4ème de couverture :
Souvent les femmes se croient indépendantes, autonomes… jusqu'à ce que frappe la violence masculine. Alors elles vacillent et, incapables de faire plus que rêver à leur évasion, acceptent leur statut de victimes. Ce sentiment d'impuissance face à la brutalité mâle imprègne ces nouvelles finement ciselées, dont les héroïnes reçoivent cette cruauté chacune à leur manière : l'une raconte à son ex-mari son étrange aventure avec un joueur de dés qui la traitait avec sadisme ou tendresse selon les fluctuations de ses gains aux tables de jeu ; une autre, prostituée, rêve de trancher la gorge de son compagnon  avec la lame de rasoir cachée dans son sac, mais se contente de le quitter en l'insultant faiblement…

Ces vingt-cinq mini-romans, malgré leur noirceur sous-jacente, ne cessent de fasciner et - on ose à peine l'avouer – de séduire.

Mon avis :
Encore une belle surprise ! 
Vingt-cinq "petites" vies, c'est ce que nous proposent Joyce Carol Oates avec ce recueil de nouvelles : touchantes, parfois cruelles, parfois étranges, parfois dérangeantes ou juste troublantes, toutes ces nouvelles nous révèlent un bout de vie, plus ou moins long, d'un homme, d'une femme, d'une famille... Les thèmes abordés sont très variés mais aussi très familiers; cela pourrait être la vie de n'importe qui : pas de spectaculaire, de fantastique, juste une rupture dans une existence bien rangée : perte d'un enfant, adultère, accident de chasse, cambriolage qui tourne mal, passion, racisme, etc., autant de sujets qui révèlent les failles de chacun vivant ces situations et qui bouleversent à vie...
En quelques pages, la plupart des récits des première et deuxième parties ont su m'accrocher et, parfois même, étrangement, me fasciner malgré leur brièveté... Néanmoins certaines nouvelles ne m'ont pas du tout plu, je les ai trouvées fades, inintéressantes, voire absurdes au regard des autres récits : ce fut le cas de toutes les nouvelles de la troisième partie (heureusement, la plus courte!!)...
J'ai beaucoup apprécié le style très fluide de l'auteure, les phrases sont très rythmées : ces nouvelles se lisent avec grande facilité !

Quelques phrases et extraits sur certains récits parmi ceux qui m'ont le plus touchée ou interpellée ou troublée :
Chercher une maison. Un couple attendait un enfant mais celui-ci n'est pas arrivé à terme : perte tragique pour ce jeune couple à qui tout réussissait... Ils décident de changer de vie et de déménager mais, le jour du départ approchant, la femme informe son mari qu'elle souhaite rester seule quelques temps et qu'il n'a qu'à aller choisir la maison sans elle, elle le rejoindra plus tard... Cet homme visite donc des maisons mais elles ne conviennent jamais...
"Petit à petit, insensiblement, le temps du deuil se changea en temps d'envie. Pour autant qu'ils le sachent, ils n'avaient jamais été des gens envieux, mais ils se surprirent soudain à dévisager des familles, de jeunes parents avec leurs enfants, une mère et son bébé - des inconnus dont le bonheur irritait comme un frottement de paille de fer sur la peau." (Philippe Rey - p.11)

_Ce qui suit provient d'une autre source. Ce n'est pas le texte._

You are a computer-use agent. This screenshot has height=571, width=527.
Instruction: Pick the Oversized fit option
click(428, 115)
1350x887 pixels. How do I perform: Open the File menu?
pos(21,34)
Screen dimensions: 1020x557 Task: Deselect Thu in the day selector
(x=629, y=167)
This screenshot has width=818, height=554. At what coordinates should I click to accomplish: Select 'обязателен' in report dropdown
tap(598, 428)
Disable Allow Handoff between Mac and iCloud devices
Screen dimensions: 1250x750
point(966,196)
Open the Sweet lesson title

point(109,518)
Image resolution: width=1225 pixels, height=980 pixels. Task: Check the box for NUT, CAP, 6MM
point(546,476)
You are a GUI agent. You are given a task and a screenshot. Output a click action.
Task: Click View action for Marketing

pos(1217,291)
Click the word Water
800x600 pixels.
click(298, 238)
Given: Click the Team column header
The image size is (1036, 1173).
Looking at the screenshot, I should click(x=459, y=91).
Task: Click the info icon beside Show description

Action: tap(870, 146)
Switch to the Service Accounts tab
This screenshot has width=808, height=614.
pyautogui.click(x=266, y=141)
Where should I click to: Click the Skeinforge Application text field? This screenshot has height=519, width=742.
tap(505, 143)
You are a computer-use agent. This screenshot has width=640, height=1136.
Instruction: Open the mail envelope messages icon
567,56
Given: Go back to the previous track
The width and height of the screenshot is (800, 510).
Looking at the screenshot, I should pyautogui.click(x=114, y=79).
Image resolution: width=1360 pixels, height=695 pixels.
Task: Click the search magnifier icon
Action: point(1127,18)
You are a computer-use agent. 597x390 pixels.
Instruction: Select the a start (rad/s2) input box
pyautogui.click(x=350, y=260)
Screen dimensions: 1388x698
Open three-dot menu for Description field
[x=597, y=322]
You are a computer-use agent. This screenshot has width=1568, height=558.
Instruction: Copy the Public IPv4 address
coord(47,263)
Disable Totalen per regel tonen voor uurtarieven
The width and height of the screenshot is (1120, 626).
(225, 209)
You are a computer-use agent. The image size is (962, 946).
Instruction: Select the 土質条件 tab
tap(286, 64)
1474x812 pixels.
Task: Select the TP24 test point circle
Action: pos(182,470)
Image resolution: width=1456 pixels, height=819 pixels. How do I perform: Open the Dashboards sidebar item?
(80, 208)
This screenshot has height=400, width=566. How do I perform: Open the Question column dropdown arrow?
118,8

Shopping. Une mère tente désespérément de se rapprocher de sa fille en organisant des samedis shopping. Mais sa fille est agacée par la dépendance de sa mère vis-à-vis d’elle et le résultat est loin d'être probant...

Passion. Un homme apprend la mort de son ex-femme qui se serait suicidée... Il n'y croit pas, il va tenter de comprendre... avait-il réellement tourné la page après son divorce ?

Chaleur. Une femme se souvient : lorsqu'elle était beaucoup plus jeune, deux camarades de classe, jumelles, ont été assassinées... Leur assassin ne s'est jamais vraiment rendu compte de ce qu'il avait fait...

Leila Lee. Une femme, Leila Lee, épouse Lamar Pike, un homme beaucoup plus âgé qu'elle et qui a déjà un enfant adolescent. Elle veut se rapprocher de l'adolescent battu par son père "parce qu'il le trouve fourbe"...
"Leila Lee savait au bout de trois semaines que son mariage avec Lamar Pike était probablement une erreur. Elle savait, elle savait. Mais ce n'était pas une erreur qu'elle avait le courage de défaire : elle avait peur de son mari." (Philippe Rey - p.285)

Les nageurs.
"Il y a des histoires qui tournent inexplicablement mal et deviennent imperméables à l'imagination. Elles se logent dans la mémoire à la façon d'une vieille blessure jamais entièrement cicatrisée. L'histoire du frère cadet de mon père, Clyde Farrell, et de Joan Lunt, la femme dont il tomba amoureux il y a bien longtemps, en 1959, est l'une de ces histoires." (Philippe Rey - p.323)

logobob01Je remercie BoB qui, suite à une rupture de stock de Contrebande, d'Enrique Serpa (Zulma) m'a proposé Fille noire, fille blanche et les Éditions Philippe Rey, pour mon plus grand plaisir, ont ajouté ce recueil à leur envoi.

Même si ce livre n'est pas un coup de coeur, je pense qu'il est à découvrir... ;-)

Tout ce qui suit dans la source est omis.